[TASK STATEMENT] Print out the records precisely, keeping each line identical to its source.

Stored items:
□ □ □ □ □ □ □
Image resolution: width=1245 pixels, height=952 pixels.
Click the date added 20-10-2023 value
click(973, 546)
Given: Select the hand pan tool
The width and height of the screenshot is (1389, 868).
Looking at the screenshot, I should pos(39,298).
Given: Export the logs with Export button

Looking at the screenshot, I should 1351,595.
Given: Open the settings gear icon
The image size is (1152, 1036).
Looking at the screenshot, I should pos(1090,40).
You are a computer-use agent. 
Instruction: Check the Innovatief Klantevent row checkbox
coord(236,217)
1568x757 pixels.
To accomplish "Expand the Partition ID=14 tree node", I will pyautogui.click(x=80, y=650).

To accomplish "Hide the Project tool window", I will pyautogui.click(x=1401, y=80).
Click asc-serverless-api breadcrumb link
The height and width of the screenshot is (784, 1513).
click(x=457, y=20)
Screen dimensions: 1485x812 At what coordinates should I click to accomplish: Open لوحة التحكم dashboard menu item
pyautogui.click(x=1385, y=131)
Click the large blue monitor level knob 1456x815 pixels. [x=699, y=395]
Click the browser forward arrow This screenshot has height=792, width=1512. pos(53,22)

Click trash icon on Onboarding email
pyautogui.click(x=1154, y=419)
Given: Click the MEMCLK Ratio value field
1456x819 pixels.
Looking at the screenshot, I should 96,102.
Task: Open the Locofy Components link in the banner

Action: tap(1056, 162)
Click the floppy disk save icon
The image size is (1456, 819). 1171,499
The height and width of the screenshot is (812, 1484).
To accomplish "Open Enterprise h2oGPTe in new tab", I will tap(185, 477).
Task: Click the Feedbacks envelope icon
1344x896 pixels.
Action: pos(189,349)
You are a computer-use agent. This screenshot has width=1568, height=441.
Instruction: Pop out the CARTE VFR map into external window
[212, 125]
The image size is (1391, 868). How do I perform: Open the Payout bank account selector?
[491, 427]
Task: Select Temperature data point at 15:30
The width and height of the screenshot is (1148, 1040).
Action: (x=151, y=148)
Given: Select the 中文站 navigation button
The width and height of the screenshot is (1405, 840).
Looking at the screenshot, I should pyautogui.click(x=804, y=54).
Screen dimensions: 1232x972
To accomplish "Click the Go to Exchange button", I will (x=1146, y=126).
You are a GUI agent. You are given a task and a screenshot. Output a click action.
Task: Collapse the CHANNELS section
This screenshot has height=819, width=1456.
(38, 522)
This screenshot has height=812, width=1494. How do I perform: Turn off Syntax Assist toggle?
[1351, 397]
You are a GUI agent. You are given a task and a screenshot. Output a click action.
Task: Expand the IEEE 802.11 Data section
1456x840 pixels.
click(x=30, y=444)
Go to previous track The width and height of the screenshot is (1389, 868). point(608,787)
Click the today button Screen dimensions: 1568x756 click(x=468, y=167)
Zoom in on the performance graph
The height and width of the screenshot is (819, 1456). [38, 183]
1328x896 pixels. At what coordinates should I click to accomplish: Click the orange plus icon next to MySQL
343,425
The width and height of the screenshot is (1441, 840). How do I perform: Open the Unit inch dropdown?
□ □ □ □ □ □ □
[OUTPUT FOR THIS TASK]
Image resolution: width=1245 pixels, height=952 pixels.
Click the date added 20-10-2023 value
click(973, 546)
Given: Select the hand pan tool
The width and height of the screenshot is (1389, 868).
Looking at the screenshot, I should pos(39,298).
Given: Export the logs with Export button

Looking at the screenshot, I should 1351,595.
Given: Open the settings gear icon
The image size is (1152, 1036).
Looking at the screenshot, I should pos(1090,40).
You are a computer-use agent. 
Instruction: Check the Innovatief Klantevent row checkbox
coord(236,217)
1568x757 pixels.
To accomplish "Expand the Partition ID=14 tree node", I will pyautogui.click(x=80, y=650).

To accomplish "Hide the Project tool window", I will pyautogui.click(x=1401, y=80).
Click asc-serverless-api breadcrumb link
The height and width of the screenshot is (784, 1513).
click(x=457, y=20)
Screen dimensions: 1485x812 At what coordinates should I click to accomplish: Open لوحة التحكم dashboard menu item
pyautogui.click(x=1385, y=131)
Click the large blue monitor level knob 1456x815 pixels. [x=699, y=395]
Click the browser forward arrow This screenshot has height=792, width=1512. pos(53,22)

Click trash icon on Onboarding email
pyautogui.click(x=1154, y=419)
Given: Click the MEMCLK Ratio value field
1456x819 pixels.
Looking at the screenshot, I should 96,102.
Task: Open the Locofy Components link in the banner

Action: tap(1056, 162)
Click the floppy disk save icon
The image size is (1456, 819). 1171,499
The height and width of the screenshot is (812, 1484).
To accomplish "Open Enterprise h2oGPTe in new tab", I will tap(185, 477).
Task: Click the Feedbacks envelope icon
1344x896 pixels.
Action: pos(189,349)
You are a computer-use agent. This screenshot has width=1568, height=441.
Instruction: Pop out the CARTE VFR map into external window
[212, 125]
The image size is (1391, 868). How do I perform: Open the Payout bank account selector?
[491, 427]
Task: Select Temperature data point at 15:30
The width and height of the screenshot is (1148, 1040).
Action: (x=151, y=148)
Given: Select the 中文站 navigation button
The width and height of the screenshot is (1405, 840).
Looking at the screenshot, I should pyautogui.click(x=804, y=54).
Screen dimensions: 1232x972
To accomplish "Click the Go to Exchange button", I will (x=1146, y=126).
You are a GUI agent. You are given a task and a screenshot. Output a click action.
Task: Collapse the CHANNELS section
This screenshot has height=819, width=1456.
(38, 522)
This screenshot has height=812, width=1494. How do I perform: Turn off Syntax Assist toggle?
[1351, 397]
You are a GUI agent. You are given a task and a screenshot. Output a click action.
Task: Expand the IEEE 802.11 Data section
1456x840 pixels.
click(x=30, y=444)
Go to previous track The width and height of the screenshot is (1389, 868). point(608,787)
Click the today button Screen dimensions: 1568x756 click(x=468, y=167)
Zoom in on the performance graph
The height and width of the screenshot is (819, 1456). [38, 183]
1328x896 pixels. At what coordinates should I click to accomplish: Click the orange plus icon next to MySQL
343,425
The width and height of the screenshot is (1441, 840). How do I perform: Open the Unit inch dropdown?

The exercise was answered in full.